BEGIN Selected text

Mostly linguistically computational | Adventure in collaborative filtering, information retrieval, matrix factorization and other stuff

Paris Datageeks talk : video available

Posted on 2014/05/12 Leave a Comment

I gave a talk at the Paris Datageeks meetup a month ago. Here is the video of my presentation of Apache Spark.

Amazing results of NCISC on Netflix

Posted on 2014/04/23 Leave a Comment

Last week, I’ve played a little bit with the Netflix prize dataset and NC-ISC. The results are amazingly better than the current state of the art.

Short version

Netflix dataset contains ratings of movies by user. We try to predict unseen good ratings (a few ratings are kept aside in a separate dataset, and we try to see if we can predict that a given user would have rated those particular movies).

I’ve compared state-of-the-art results with my method, NC-ISC. With the best settings, I can predict 24% of the unseen ratings in the first 50 results, compared to 19% for the current best methods. Considering the fact that a non personalized prediction, based on popularity only, gives a 10% score, what we achieved is a 55% improvement over the current state of the art.

This is a huge gain.

And it could be applied to other recommendation problems : music, jobs, social network, products in e-commerce and social shopping, etc.

A bit of context

The Netflix Prize was an open competition held in 2009. The dataset consist of 100M ratings (1-5) given by 400K+ user on 17K+ movies. The original goal was to predict “unseen” ratings with the highest possible accuracy. The measure used was the RMSE (root mean square error) on the hidden ratings.

The RMSE, however, is a very incomplete evaluation measure (and also it cannot be estimated on the results of NC-ISC, which is one of the reason we haven’t spent much time to compare our results with the state of the art). Indeed, the common task for a recommender system is not to predict the rating you would give a given movie, but to provide you a list of K movies that you could potentially like.

As a result, more and more effort has been put on the so-called top-K recommender task, and as a side effect on learning to rank instead of learning to rate.

I’ve stumbled recently on an interesting paper : Alternating Least Squares for Personalized Ranking by Gabor Takacs and Domonkos Tikk, from RecSys 2012 (which has been covered here), and found myself happy to find a paper with results I could compare to (often, either the metric, or the dataset is at odds with what I can produce/access).

The experiment

So I ran NC-ISC on the same dataset they used in the paper (just keep the top ratings), which reduce the train dataset to 22M ratings and the probe to 400K ratings. At first the results were very disappointing. The main reason for this is that NC-ISC inherently discards any bias on popularity. And the fact is, ranking Movies is a very popularity-biased problem (below we can see that 15000 movies have very few ratings in the test set, while a few movies have 12000 ratings) :

However, while NC-ISC cannot perform rating prediction natively, and discards popularity in both its learning and its ranking, it’s quite easy to put popularity back into the learning, and back into the ranking. Putting it back in the ranking simply means to multiply the score produced by NC-ISC by each movie popularity. Putting popularity back into the learning means decreasing the unbiasing factor in NC-ISC.

END Selected text
BEGIN Records for the task

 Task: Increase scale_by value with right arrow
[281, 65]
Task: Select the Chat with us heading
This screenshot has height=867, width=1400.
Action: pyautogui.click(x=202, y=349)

END Records for the task
BEGIN Records for the task

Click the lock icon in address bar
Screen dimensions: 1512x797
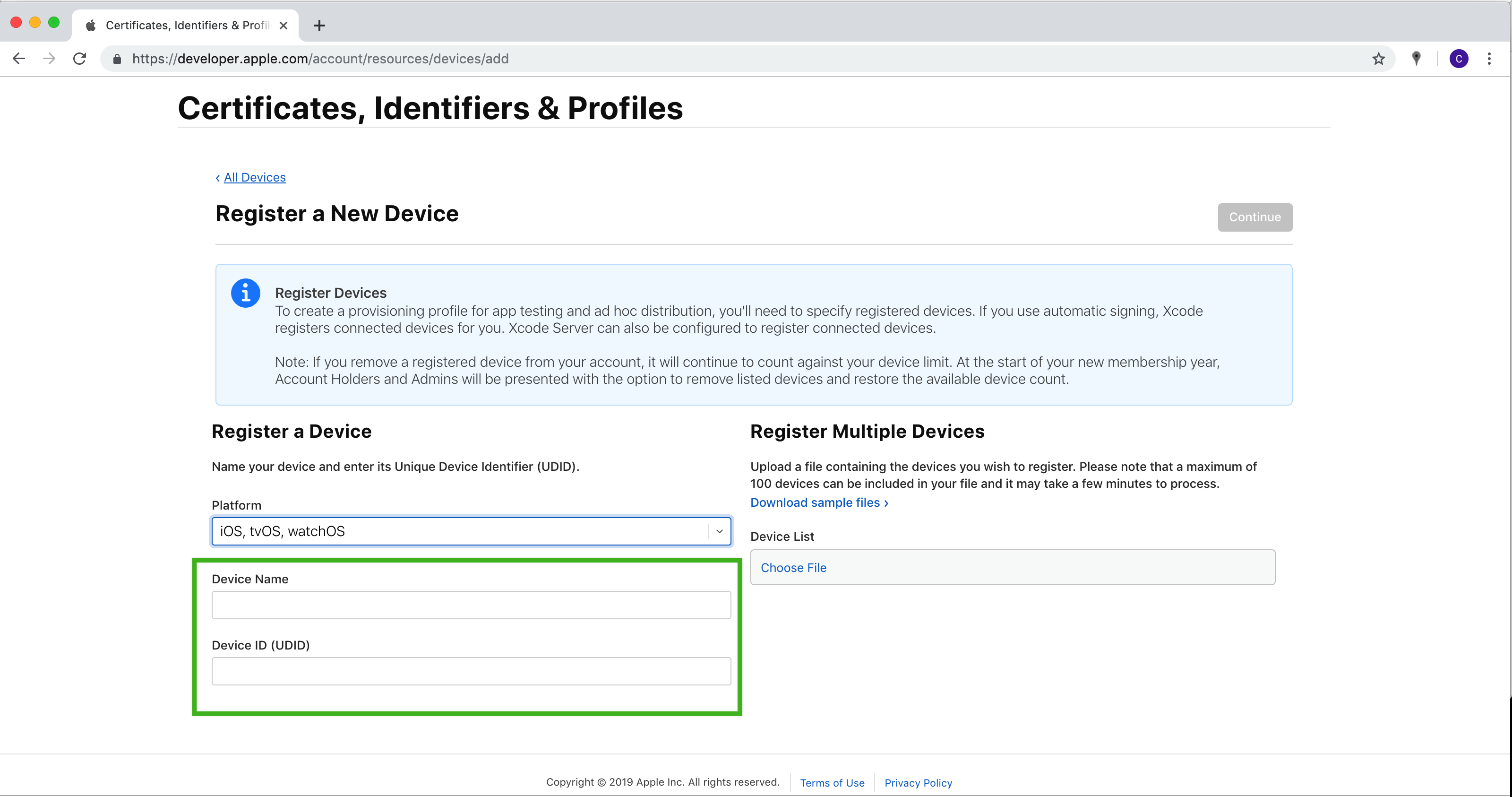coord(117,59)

END Records for the task
BEGIN Records for the task

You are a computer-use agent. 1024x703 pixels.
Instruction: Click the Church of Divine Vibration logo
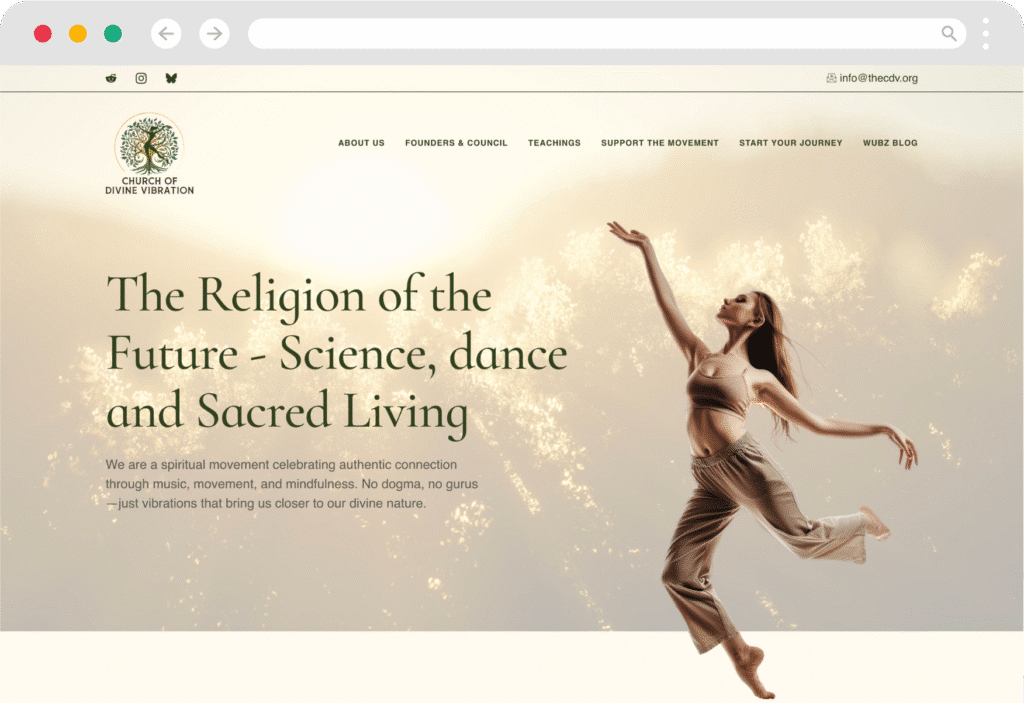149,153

END Records for the task

◆ Directions
**A)** According to the blog page, what share of the unseen ratings can NC-ISC predict in the first 50 results with the best settings?
**B)** From the records, quote the part that opens with the line containing "Task: Select the Chat with us heading" and closes with the line containing "Action: pyautogui.click(x=202, y=349)".
The blog page and the records have no connection to each other.

◆ Written answers
**A)** 24%

**B)**
Task: Select the Chat with us heading
This screenshot has height=867, width=1400.
Action: pyautogui.click(x=202, y=349)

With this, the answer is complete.